In the Court of Protection (CoP), it is important to remember that capacity is decision-specific and not person-specific; see PC and Another v City of York Council [2013] EWCA Civ 478.  An individual said to be lacking capacity through mental 'illness' might well seek to challenge a psychiatric opinion about capacity or best interests.  The CoP requirements in relation to instructing experts were long ago pitched at a similar level to those seen in the family courts, though the rules still restrict such evidence to 'what is reasonably required' rather than what is 'necessary' (see Court of Protection Rules 2007, Part 15).  Watch this space.

REVOLUTIONARY ROAD
There will be no revolution in perceptions and interpretation of mental 'health', but the DCP Statement provides a reality check to the normally unchallenged world of psychiatric diagnosis.  Although the impact on the instruction of expert witnesses may be limited, the Statement certainly offers fertile ground for cross-examining psychiatrists and psychologists when they give evidence.  Knowledge and understanding of potential differences of view between the two professions may also influence letters of instruction and written questions to experts.

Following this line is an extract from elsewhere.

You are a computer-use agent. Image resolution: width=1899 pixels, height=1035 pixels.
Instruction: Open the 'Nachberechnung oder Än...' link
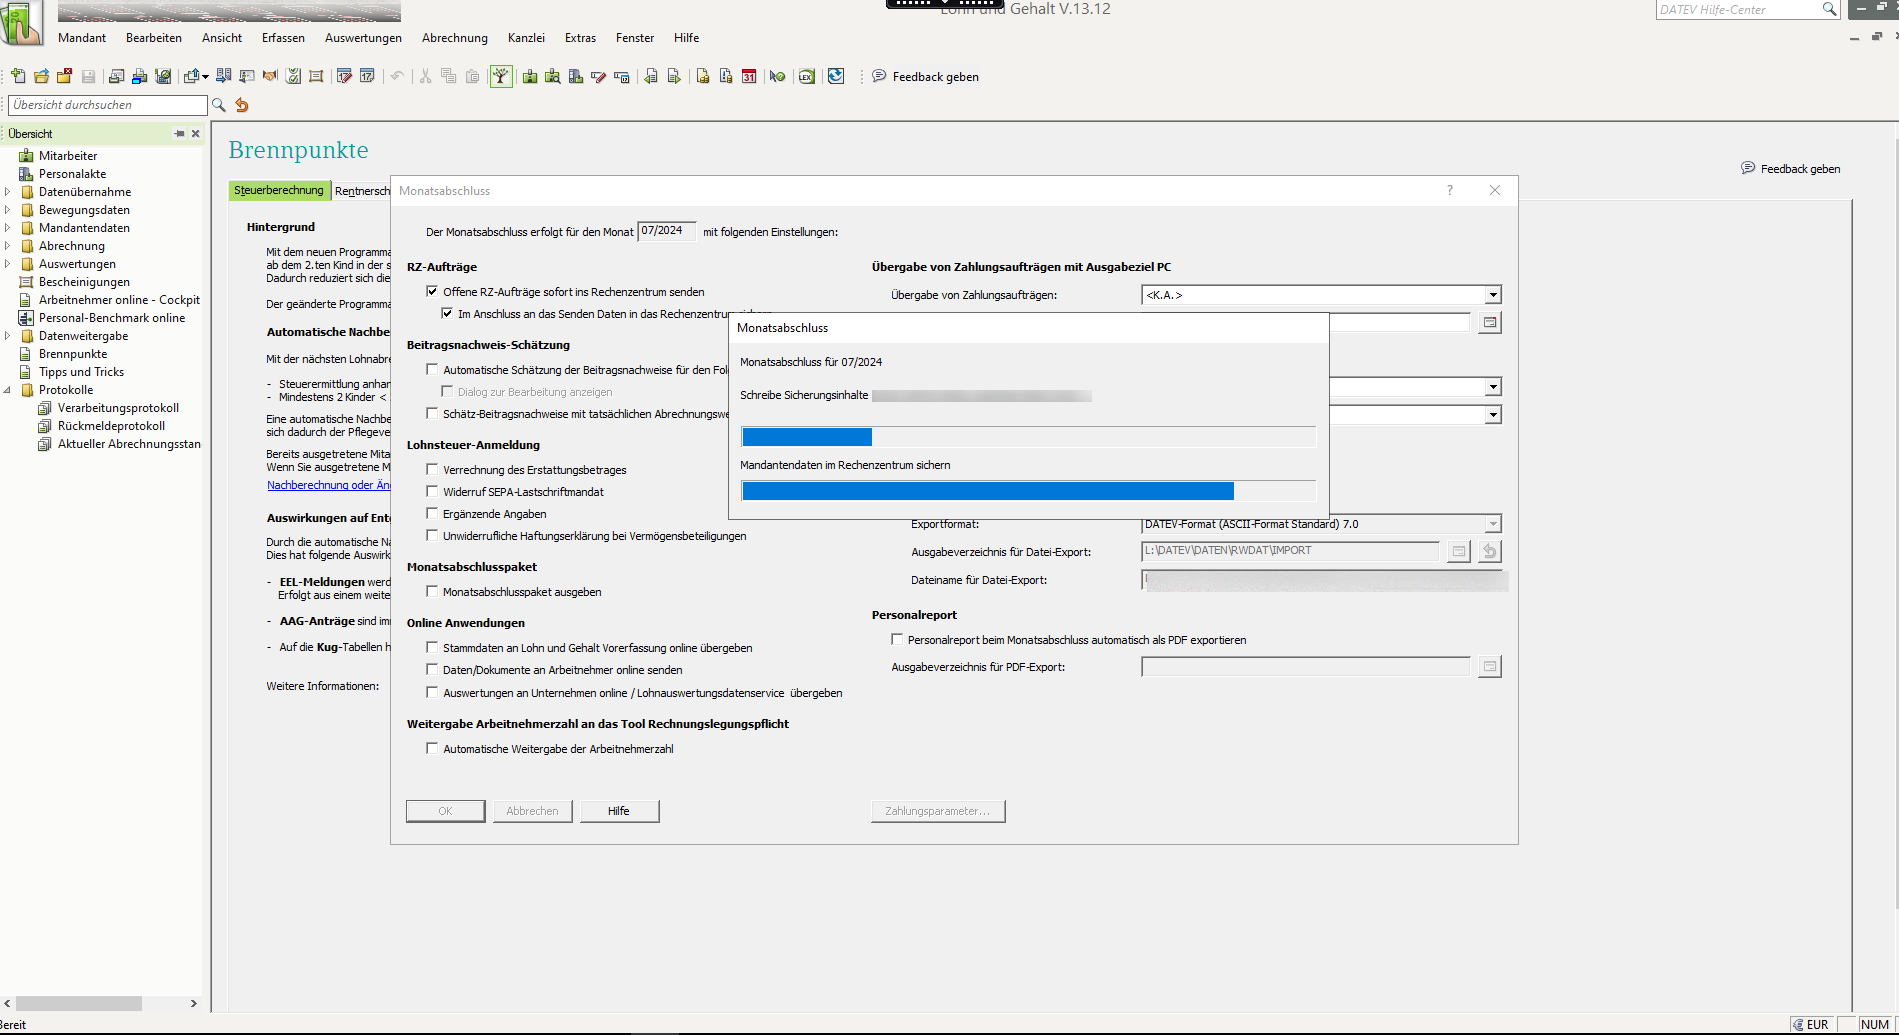[x=328, y=485]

According to the President of the Family Division (in his second View from the President's Chambers), in future the first hearing in care proceedings is going to be, in effect, the case management conference.  This means that solicitors must be very quick on their feet to identify the need for an expert and gather all the details needed to persuade the court that such an instruction is necessary.  Will there be time?  Will a solicitor representing parents be able to get his or her hands on the local authority evidence, get clear instructions from a client who may be suffering with a number of difficulties, pinpoint a suitable expert and get all the relevant details, and then draft a letter of instruction, all by day 12 of the proceedings?

The significance of nuances, such as whether an individual disputes a psychiatric diagnosis, may not be readily apparent at the outset.  Still, we are assured that the court's rigorous application of the 26-week timescale for proceedings will be relaxed in 'rare' and 'exceptional' cases (per Baker, J in Devon County Council v EB Ors [2013] EWHC 968 (Fam)).  One takes on trust that fairness to parents, who risk the permanent removal and possible adoption of their children, will never be overlooked or superseded in these revolutionary days.   The road ahead looks straight, but it is unlikely to be smooth.